# GOAL OF THE EXERCISE:
The records that follow must be transcribed exactly, each one in full.

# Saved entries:
******************************

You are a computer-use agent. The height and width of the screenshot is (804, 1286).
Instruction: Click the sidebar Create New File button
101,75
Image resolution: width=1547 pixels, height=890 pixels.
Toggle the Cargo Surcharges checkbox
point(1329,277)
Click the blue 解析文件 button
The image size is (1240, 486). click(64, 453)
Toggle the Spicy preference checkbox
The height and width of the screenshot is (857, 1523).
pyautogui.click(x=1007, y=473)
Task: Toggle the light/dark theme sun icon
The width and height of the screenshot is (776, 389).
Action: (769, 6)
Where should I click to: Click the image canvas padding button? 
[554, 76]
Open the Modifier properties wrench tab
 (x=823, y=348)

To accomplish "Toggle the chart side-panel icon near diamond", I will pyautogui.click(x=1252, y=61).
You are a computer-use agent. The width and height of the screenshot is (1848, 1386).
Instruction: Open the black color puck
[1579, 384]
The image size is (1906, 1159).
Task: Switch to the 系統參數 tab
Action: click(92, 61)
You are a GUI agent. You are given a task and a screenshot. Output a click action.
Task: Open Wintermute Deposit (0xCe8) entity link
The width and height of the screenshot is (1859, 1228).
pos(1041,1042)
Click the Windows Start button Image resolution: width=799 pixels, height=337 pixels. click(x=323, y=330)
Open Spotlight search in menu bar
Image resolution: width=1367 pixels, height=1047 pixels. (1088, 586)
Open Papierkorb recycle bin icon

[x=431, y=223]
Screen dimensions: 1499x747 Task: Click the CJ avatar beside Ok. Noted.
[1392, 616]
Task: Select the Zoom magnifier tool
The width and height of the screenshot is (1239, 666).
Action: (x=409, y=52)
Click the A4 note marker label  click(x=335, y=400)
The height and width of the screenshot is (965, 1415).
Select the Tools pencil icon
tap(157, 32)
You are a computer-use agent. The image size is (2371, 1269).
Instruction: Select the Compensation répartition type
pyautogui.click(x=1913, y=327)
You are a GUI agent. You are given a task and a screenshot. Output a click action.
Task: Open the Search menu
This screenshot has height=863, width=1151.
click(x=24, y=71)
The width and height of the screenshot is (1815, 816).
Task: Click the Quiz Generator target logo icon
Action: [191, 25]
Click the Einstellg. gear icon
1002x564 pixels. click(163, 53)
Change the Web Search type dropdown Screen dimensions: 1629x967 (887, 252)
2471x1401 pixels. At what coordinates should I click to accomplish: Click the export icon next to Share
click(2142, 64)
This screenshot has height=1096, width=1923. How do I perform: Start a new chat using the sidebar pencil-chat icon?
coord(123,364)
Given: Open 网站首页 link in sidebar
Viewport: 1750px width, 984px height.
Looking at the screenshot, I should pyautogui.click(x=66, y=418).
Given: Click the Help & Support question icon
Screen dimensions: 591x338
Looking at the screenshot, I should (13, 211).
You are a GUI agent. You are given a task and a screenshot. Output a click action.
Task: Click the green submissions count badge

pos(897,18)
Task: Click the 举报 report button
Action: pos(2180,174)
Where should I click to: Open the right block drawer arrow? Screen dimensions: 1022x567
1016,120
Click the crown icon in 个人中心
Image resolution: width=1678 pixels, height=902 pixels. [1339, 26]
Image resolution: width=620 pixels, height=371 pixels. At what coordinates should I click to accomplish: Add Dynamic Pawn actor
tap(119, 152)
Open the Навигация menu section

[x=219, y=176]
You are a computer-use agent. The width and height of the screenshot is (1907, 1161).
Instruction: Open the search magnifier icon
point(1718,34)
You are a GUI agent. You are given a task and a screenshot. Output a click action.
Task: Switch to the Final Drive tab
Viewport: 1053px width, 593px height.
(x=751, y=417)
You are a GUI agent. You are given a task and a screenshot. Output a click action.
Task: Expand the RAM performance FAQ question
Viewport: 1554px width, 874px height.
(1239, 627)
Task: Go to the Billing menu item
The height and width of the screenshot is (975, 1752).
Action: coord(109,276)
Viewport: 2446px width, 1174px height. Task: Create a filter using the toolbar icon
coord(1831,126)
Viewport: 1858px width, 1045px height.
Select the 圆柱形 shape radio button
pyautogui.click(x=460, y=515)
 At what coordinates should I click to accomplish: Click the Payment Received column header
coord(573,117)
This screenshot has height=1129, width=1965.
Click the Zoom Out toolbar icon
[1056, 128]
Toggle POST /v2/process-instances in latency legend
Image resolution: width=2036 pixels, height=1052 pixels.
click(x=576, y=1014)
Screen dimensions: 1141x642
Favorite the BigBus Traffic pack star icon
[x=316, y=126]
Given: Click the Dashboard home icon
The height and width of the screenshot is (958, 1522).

******************************

# SOLUTION FOR THIS EXERCISE:
You are a computer-use agent. The height and width of the screenshot is (804, 1286).
Instruction: Click the sidebar Create New File button
101,75
Image resolution: width=1547 pixels, height=890 pixels.
Toggle the Cargo Surcharges checkbox
point(1329,277)
Click the blue 解析文件 button
The image size is (1240, 486). click(64, 453)
Toggle the Spicy preference checkbox
The height and width of the screenshot is (857, 1523).
pyautogui.click(x=1007, y=473)
Task: Toggle the light/dark theme sun icon
The width and height of the screenshot is (776, 389).
Action: (769, 6)
Where should I click to: Click the image canvas padding button? 
[554, 76]
Open the Modifier properties wrench tab
 (x=823, y=348)

To accomplish "Toggle the chart side-panel icon near diamond", I will pyautogui.click(x=1252, y=61).
You are a computer-use agent. The width and height of the screenshot is (1848, 1386).
Instruction: Open the black color puck
[1579, 384]
The image size is (1906, 1159).
Task: Switch to the 系統參數 tab
Action: click(92, 61)
You are a GUI agent. You are given a task and a screenshot. Output a click action.
Task: Open Wintermute Deposit (0xCe8) entity link
The width and height of the screenshot is (1859, 1228).
pos(1041,1042)
Click the Windows Start button Image resolution: width=799 pixels, height=337 pixels. click(x=323, y=330)
Open Spotlight search in menu bar
Image resolution: width=1367 pixels, height=1047 pixels. (1088, 586)
Open Papierkorb recycle bin icon

[x=431, y=223]
Screen dimensions: 1499x747 Task: Click the CJ avatar beside Ok. Noted.
[1392, 616]
Task: Select the Zoom magnifier tool
The width and height of the screenshot is (1239, 666).
Action: (x=409, y=52)
Click the A4 note marker label  click(x=335, y=400)
The height and width of the screenshot is (965, 1415).
Select the Tools pencil icon
tap(157, 32)
You are a computer-use agent. The image size is (2371, 1269).
Instruction: Select the Compensation répartition type
pyautogui.click(x=1913, y=327)
You are a GUI agent. You are given a task and a screenshot. Output a click action.
Task: Open the Search menu
This screenshot has height=863, width=1151.
click(x=24, y=71)
The width and height of the screenshot is (1815, 816).
Task: Click the Quiz Generator target logo icon
Action: [191, 25]
Click the Einstellg. gear icon
1002x564 pixels. click(163, 53)
Change the Web Search type dropdown Screen dimensions: 1629x967 (887, 252)
2471x1401 pixels. At what coordinates should I click to accomplish: Click the export icon next to Share
click(2142, 64)
This screenshot has height=1096, width=1923. How do I perform: Start a new chat using the sidebar pencil-chat icon?
coord(123,364)
Given: Open 网站首页 link in sidebar
Viewport: 1750px width, 984px height.
Looking at the screenshot, I should pyautogui.click(x=66, y=418).
Given: Click the Help & Support question icon
Screen dimensions: 591x338
Looking at the screenshot, I should (13, 211).
You are a GUI agent. You are given a task and a screenshot. Output a click action.
Task: Click the green submissions count badge

pos(897,18)
Task: Click the 举报 report button
Action: pos(2180,174)
Where should I click to: Open the right block drawer arrow? Screen dimensions: 1022x567
1016,120
Click the crown icon in 个人中心
Image resolution: width=1678 pixels, height=902 pixels. [1339, 26]
Image resolution: width=620 pixels, height=371 pixels. At what coordinates should I click to accomplish: Add Dynamic Pawn actor
tap(119, 152)
Open the Навигация menu section

[x=219, y=176]
You are a computer-use agent. The width and height of the screenshot is (1907, 1161).
Instruction: Open the search magnifier icon
point(1718,34)
You are a GUI agent. You are given a task and a screenshot. Output a click action.
Task: Switch to the Final Drive tab
Viewport: 1053px width, 593px height.
(x=751, y=417)
You are a GUI agent. You are given a task and a screenshot. Output a click action.
Task: Expand the RAM performance FAQ question
Viewport: 1554px width, 874px height.
(1239, 627)
Task: Go to the Billing menu item
The height and width of the screenshot is (975, 1752).
Action: coord(109,276)
Viewport: 2446px width, 1174px height. Task: Create a filter using the toolbar icon
coord(1831,126)
Viewport: 1858px width, 1045px height.
Select the 圆柱形 shape radio button
pyautogui.click(x=460, y=515)
 At what coordinates should I click to accomplish: Click the Payment Received column header
coord(573,117)
This screenshot has height=1129, width=1965.
Click the Zoom Out toolbar icon
[1056, 128]
Toggle POST /v2/process-instances in latency legend
Image resolution: width=2036 pixels, height=1052 pixels.
click(x=576, y=1014)
Screen dimensions: 1141x642
Favorite the BigBus Traffic pack star icon
[x=316, y=126]
Given: Click the Dashboard home icon
The height and width of the screenshot is (958, 1522).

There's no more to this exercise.